Among 229 eligible patients, 56 exhibited pelvic haemorrhage (median 233 ml). Significant bleeding ≥ 500 ml occurred in 1.7% of cases and correlated strongly with arterial injury (probability 45%) and transfusion requirement (risk ratio 4.7). Arterial bleeding accounted for 26.8% of cases, which is notably higher than the 10–20% typically reported in the literature; venous and fracture-surface bleeding made up the remaining 73.2%. P‑VIS ≥ 6 markedly increased the likelihood of vascular injury. Multivariate analysis identified arterial bleeding, ISS, and coagulopathy as independent predictors of mortality. Pelvic packing was performed in 16.1%, endovascular embolization in 5.4%, and external fixation in 27.1% of cases.
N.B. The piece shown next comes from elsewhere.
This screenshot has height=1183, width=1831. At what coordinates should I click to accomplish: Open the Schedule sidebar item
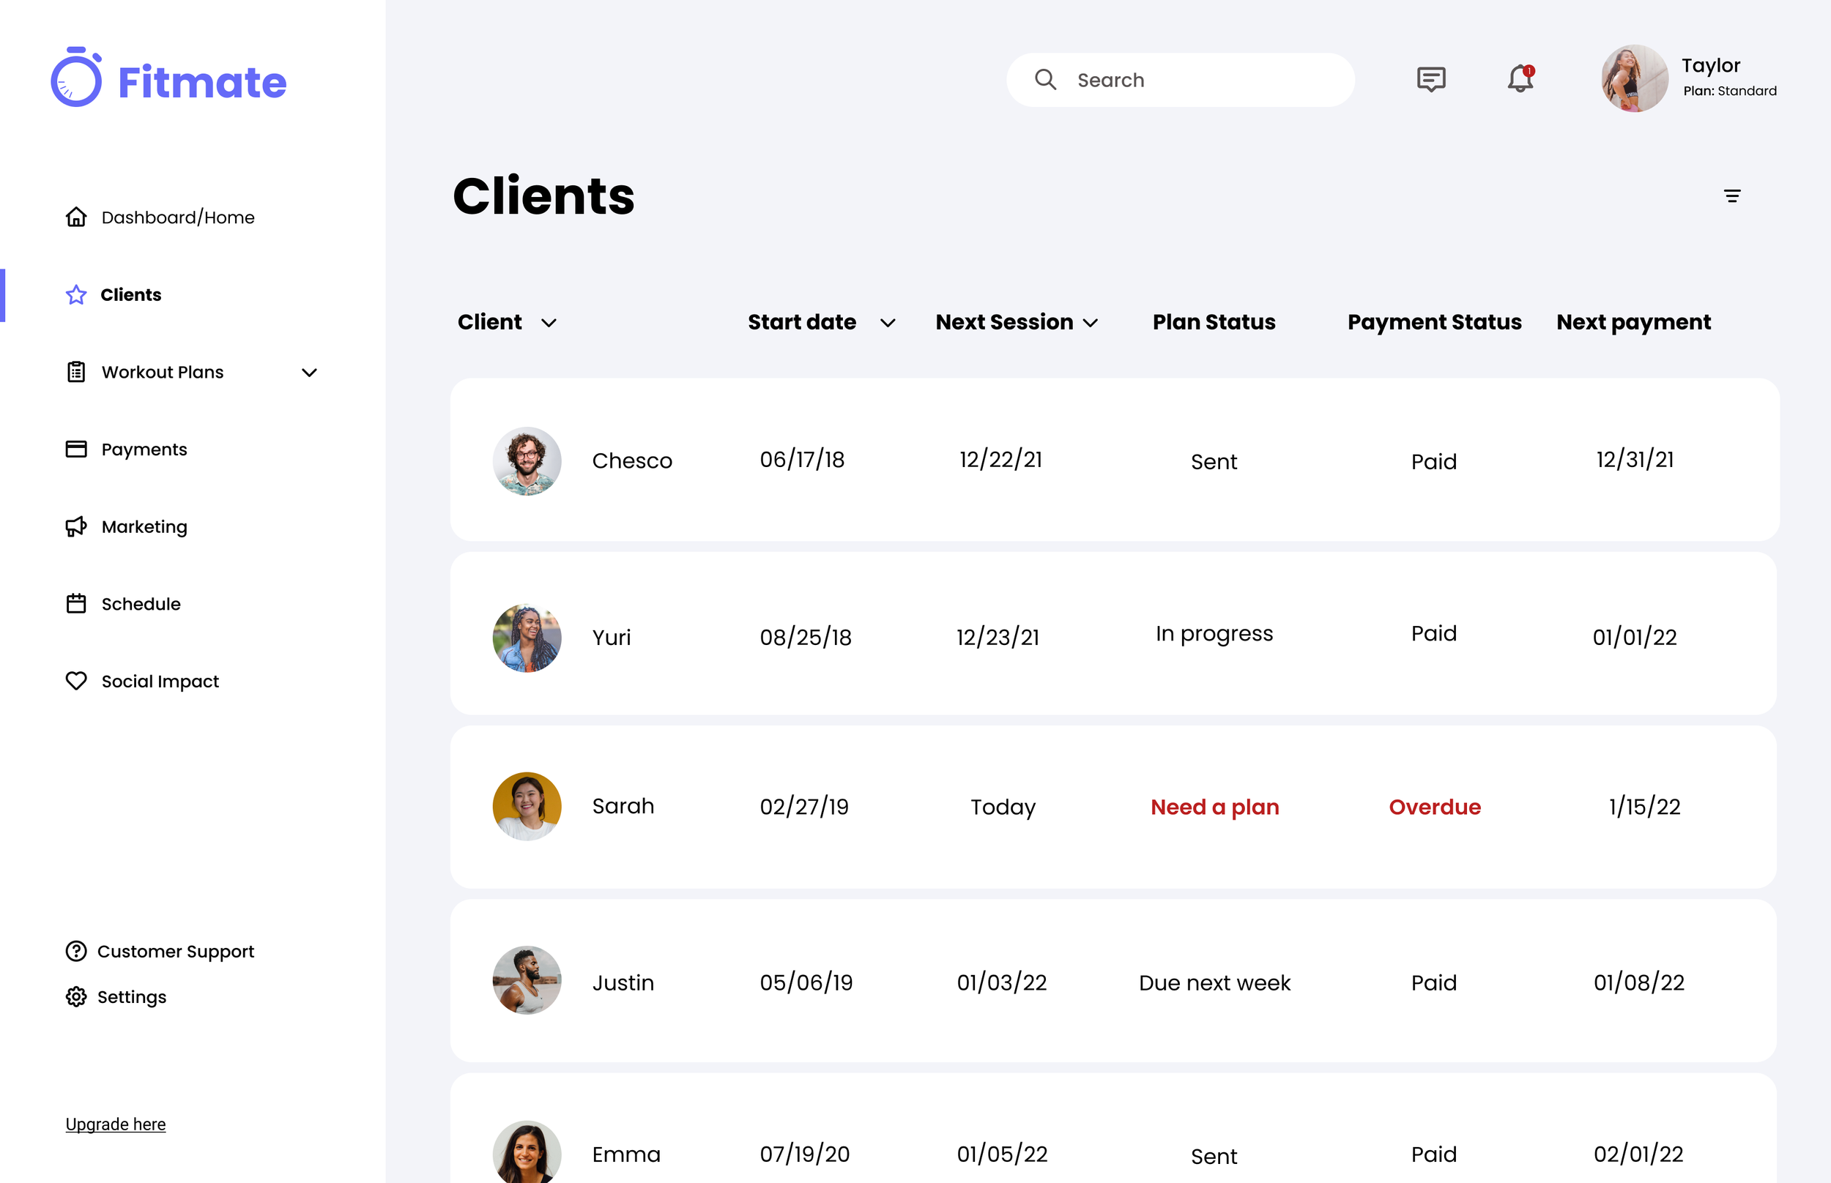pyautogui.click(x=141, y=604)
Mortality was 30.3%, and was significantly higher in patients with arterial injury and severe shock (p < 0.001).

Discussion

Most pelvic haemorrhages were small to moderate in volume and venous or osseous in origin, but arterial injury—though less common—was associated with high mortality and blood loss. The Kothari method offered rapid, approximate volume estimation, guiding prioritization for angiography when > 500 ml. The P-VIS proved useful for early triage, with most patients scoring ≥ 3 indicating moderate to high risk for PVI. Combining mechanical stabilization with targeted haemorrhage control (packing for venous, embolization/stenting for arterial) improved outcomes.

Conclusion

Early structured assessment using P-VIS and CT-based volume estimation supports timely identification of pelvic vascular injury and appropriate intervention. Angioembolization or application of covered stent grafts should be first-line for arterial bleeding in stable patients, while pelvic packing remains effective for venous sources. Integrating these tools into trauma algorithms can optimize management of unstable pelvic fractures and improve survival.